<h1><b>Exercise 2: Web Scraping with Beautiful Soup (Part 1)</b></h1>

The document you are reading is not a static web page, but an interactive environment called a **Colab notebook** that lets you write and execute code.

In this exercise, you do the following:
+ Retrieve HTML Source Code from Web by urllib module
+ Retrieve elements from HTML Source Code by BeautifulSoup module
+ Change date format by Datetime module
+ Build CSV file to save the information retrieved

## Retrieve HTML Source Code from Web by urllib module
Retrieve the HTML source code from specify URL.

In [None]:
from urllib import request
url = "https://www.eitp.gov.hk/en/programme-document.php"
with request.urlopen(url) as response:
  data = response.read().decode("utf-8")

Display the result.

In [None]:
print(data)

## Retrieve elements from HTML Source Code by BeautifulSoup module

Import BeautifulSoup module.

In [None]:
import bs4
root = bs4.BeautifulSoup(data, "html.parser")

Display the result with HTML parser of BeautifulSoup.

In [None]:
print(root.prettify())

Find all elements with class "programme-item".

In [None]:
items = root.find_all(class_='programme-item')

Display the elements of class "programme-item".

In [None]:
print(items)

Find element with class "title".

In [None]:
titles = root.find("div", class_="title")

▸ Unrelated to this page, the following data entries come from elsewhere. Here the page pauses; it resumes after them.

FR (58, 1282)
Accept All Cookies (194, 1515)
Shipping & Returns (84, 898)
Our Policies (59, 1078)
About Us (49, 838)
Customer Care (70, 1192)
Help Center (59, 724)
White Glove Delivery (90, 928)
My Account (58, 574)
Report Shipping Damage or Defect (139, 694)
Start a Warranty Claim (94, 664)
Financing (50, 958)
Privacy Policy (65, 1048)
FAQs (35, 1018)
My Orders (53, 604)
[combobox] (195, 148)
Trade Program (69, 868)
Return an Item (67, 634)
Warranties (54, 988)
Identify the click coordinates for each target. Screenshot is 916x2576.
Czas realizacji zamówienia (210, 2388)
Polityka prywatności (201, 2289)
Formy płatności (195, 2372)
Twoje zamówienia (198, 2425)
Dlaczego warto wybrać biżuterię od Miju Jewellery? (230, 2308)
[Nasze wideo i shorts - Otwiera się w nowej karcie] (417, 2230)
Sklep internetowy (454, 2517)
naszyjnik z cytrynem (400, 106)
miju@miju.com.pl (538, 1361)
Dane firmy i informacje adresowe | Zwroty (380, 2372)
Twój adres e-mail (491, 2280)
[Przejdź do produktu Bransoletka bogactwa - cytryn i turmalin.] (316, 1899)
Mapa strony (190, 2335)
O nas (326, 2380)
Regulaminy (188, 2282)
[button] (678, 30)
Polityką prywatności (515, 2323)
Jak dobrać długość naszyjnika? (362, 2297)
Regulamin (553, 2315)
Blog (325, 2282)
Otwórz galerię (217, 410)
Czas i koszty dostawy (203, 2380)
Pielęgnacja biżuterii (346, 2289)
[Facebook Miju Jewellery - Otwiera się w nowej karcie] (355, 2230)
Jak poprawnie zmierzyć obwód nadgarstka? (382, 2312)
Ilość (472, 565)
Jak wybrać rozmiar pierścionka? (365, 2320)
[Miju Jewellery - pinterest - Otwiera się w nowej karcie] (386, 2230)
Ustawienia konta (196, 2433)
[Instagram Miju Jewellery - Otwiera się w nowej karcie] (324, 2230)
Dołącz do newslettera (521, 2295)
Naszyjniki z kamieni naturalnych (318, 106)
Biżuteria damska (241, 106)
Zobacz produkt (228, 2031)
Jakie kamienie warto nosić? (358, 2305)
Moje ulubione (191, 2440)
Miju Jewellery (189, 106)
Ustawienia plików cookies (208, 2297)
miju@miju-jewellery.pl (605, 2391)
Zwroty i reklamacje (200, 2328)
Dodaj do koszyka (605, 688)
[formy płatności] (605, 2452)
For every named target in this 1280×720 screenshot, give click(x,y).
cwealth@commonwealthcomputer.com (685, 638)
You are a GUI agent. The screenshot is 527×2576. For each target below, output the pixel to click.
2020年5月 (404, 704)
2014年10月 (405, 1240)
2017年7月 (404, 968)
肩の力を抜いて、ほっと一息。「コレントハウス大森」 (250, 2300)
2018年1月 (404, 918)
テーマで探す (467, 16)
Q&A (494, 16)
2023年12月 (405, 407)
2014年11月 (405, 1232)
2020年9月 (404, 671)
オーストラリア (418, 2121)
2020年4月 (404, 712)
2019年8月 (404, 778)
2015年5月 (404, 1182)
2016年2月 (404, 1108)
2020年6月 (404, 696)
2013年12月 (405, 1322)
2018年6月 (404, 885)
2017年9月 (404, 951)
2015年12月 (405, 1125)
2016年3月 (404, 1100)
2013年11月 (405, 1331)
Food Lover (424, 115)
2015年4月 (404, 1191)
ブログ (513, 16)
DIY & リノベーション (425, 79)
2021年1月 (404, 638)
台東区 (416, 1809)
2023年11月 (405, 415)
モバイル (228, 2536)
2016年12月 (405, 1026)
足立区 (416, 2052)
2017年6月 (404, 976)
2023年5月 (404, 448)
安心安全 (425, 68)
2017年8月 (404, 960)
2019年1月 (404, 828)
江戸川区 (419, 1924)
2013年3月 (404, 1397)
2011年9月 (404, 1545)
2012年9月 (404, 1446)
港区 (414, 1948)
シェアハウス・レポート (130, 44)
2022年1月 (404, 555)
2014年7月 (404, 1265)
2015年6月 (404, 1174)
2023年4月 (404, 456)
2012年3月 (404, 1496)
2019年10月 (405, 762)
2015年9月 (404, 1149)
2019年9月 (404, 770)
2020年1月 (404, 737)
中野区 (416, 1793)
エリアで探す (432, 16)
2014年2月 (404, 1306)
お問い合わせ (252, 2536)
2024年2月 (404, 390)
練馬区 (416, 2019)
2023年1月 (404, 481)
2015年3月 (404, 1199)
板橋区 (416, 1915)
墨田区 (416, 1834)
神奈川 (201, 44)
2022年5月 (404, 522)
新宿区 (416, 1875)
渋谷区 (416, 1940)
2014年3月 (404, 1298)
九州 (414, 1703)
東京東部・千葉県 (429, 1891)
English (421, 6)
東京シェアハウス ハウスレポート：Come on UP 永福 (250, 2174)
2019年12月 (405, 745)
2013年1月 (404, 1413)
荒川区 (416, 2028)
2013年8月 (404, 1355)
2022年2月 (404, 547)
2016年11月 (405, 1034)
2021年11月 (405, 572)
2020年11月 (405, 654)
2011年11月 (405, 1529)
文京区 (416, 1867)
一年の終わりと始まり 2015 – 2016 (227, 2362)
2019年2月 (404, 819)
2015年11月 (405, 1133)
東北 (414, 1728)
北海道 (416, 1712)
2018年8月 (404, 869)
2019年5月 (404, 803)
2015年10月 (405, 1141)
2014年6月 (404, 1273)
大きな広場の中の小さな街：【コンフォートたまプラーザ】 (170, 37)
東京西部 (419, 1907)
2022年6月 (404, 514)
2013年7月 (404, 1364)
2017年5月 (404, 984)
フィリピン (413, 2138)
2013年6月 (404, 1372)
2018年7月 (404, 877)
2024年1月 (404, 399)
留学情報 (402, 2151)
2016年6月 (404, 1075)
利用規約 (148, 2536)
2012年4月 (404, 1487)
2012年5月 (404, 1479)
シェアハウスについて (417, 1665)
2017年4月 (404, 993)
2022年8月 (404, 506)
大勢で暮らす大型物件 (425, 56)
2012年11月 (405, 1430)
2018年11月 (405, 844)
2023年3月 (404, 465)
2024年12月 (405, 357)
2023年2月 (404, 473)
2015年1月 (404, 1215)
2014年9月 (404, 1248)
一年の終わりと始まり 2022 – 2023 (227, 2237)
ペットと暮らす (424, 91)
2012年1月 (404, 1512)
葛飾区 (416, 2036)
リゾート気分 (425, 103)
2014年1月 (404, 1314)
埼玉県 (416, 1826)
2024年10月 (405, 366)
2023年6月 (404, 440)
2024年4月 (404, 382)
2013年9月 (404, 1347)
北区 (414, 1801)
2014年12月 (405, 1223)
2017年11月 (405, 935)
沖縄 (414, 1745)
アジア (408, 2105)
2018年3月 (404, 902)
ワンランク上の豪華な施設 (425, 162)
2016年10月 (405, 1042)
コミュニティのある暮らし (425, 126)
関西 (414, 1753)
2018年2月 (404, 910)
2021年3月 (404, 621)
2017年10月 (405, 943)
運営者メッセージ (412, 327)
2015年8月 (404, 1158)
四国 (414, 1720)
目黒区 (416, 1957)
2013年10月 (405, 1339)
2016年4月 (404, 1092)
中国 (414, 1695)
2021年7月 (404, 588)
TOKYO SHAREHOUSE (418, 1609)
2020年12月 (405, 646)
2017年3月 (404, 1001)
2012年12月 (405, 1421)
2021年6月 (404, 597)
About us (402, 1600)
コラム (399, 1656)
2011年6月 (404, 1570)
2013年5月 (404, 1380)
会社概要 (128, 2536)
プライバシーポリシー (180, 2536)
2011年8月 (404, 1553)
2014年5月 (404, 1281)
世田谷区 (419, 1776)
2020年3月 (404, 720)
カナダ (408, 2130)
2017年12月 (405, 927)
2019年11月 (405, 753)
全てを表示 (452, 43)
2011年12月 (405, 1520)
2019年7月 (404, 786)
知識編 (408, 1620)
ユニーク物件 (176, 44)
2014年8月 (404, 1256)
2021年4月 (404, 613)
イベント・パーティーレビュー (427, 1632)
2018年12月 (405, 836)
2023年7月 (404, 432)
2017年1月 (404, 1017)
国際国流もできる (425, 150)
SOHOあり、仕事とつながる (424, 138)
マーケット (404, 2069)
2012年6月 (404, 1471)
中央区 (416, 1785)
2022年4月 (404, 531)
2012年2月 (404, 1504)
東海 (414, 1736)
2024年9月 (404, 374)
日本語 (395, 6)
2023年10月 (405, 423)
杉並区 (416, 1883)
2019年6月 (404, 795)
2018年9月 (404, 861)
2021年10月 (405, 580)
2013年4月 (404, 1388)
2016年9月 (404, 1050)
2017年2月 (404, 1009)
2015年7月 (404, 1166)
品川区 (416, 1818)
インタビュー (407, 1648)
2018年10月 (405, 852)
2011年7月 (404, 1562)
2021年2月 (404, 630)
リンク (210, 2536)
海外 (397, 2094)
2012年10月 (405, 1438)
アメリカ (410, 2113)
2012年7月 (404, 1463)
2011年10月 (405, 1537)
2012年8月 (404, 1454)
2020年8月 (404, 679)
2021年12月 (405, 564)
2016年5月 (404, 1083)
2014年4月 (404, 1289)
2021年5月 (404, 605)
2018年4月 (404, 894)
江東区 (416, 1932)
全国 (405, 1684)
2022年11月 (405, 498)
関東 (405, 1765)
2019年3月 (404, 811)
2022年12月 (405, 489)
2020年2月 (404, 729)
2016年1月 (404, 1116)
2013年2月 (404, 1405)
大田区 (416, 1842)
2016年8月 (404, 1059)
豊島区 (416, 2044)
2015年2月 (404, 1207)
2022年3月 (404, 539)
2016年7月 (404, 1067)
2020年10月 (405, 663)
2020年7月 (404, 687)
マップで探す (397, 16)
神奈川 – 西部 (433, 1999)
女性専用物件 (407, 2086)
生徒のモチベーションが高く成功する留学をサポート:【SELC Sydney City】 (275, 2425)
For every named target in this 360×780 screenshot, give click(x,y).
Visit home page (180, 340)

Display the first element of class "title".

In [None]:
print(titles)

Display the text of the first element of class "title".

In [None]:
print(titles.string)

Find all elements with class "date".

In [None]:
dates = root.find_all("div", class_="date")

Display the elements of class "date".

In [None]:
print(dates)

Display the list of text of class "date".

In [None]:
for date in dates:
  if date.string != None:
    print(date.string)

Display the list of document date.

In [None]:
for date in dates:
  if date.string != None:
    DocDate = date.string.replace("Date : ", "")
    print(DocDate)

## Change date format by Datetime module

Import datetime module for date formatting.

In [None]:
from datetime import datetime

Convert date format from dd/mm/yyyy to yyyy-mm-dd.

In [None]:
for date in dates:
  if date.string != None:
    DocDate = date.string.replace("Date : ", "")
    DocDateFormat = datetime.strptime(DocDate, "%d/%m/%Y").strftime('%Y-%m-%d')
    print(DocDateFormat)

Display the details of elements of class "programme-item".

In [None]:
for item in items:
  DocName = item.select('.title')[0].text
  DocDate = item.select('.date')[0].text.replace("Date : ", "")
  DocDateFormat = datetime.strptime(DocDate, "%d/%m/%Y").strftime('%Y-%m-%d')
  DocURL = 'https://www.eitp.gov.hk' + item.a.get('href').replace("..", "")
  print(DocName, DocDate, DocDateFormat, DocURL)

## Build CSV file to save the information retrieved

Import CSV module.

In [None]:
import csv

Build CSV file with column names.

In [None]:
f = csv.writer(open('doc-list.csv', 'w'))
f.writerow(['DocName', 'DocDate(dd/mm/yyyy)', 'DocDate(yyyy-mm-dd)', 'DocURL'])

Write the records into the CSV file.

In [None]:
for item in items:
  DocName = item.select('.title')[0].text
  DocDate = item.select('.date')[0].text.replace("Date : ", "")
  DocDateFormat = datetime.strptime(DocDate, "%d/%m/%Y").strftime('%Y-%m-%d')
  DocURL = 'https://www.eitp.gov.hk' + item.a.get('href').replace("..", "")
  f.writerow([DocName, DocDate, DocDateFormat, DocURL])

## Full Version

In [None]:
from urllib import request
import bs4
import csv
from datetime import datetime

url = "https://www.eitp.gov.hk/en/programme-document.php"
with request.urlopen(url) as response:
  data = response.read().decode("utf-8")

root = bs4.BeautifulSoup(data, "html.parser")

items = root.find_all(class_='programme-item')

f = csv.writer(open('doc-list.csv', 'w'))
f.writerow(['DocName', 'DocDate(dd/mm/yyyy)', 'DocDate(yyyy-mm-dd)', 'DocURL'])

for item in items:
  DocName = item.select('.title')[0].text
  DocDate = item.select('.date')[0].text.replace("Date : ", "")
  DocDateFormat = datetime.strptime(DocDate, "%d/%m/%Y").strftime('%Y-%m-%d')
  DocURL = 'https://www.eitp.gov.hk' + item.a.get('href').replace("..", "")
  f.writerow([DocName, DocDate, DocDateFormat, DocURL])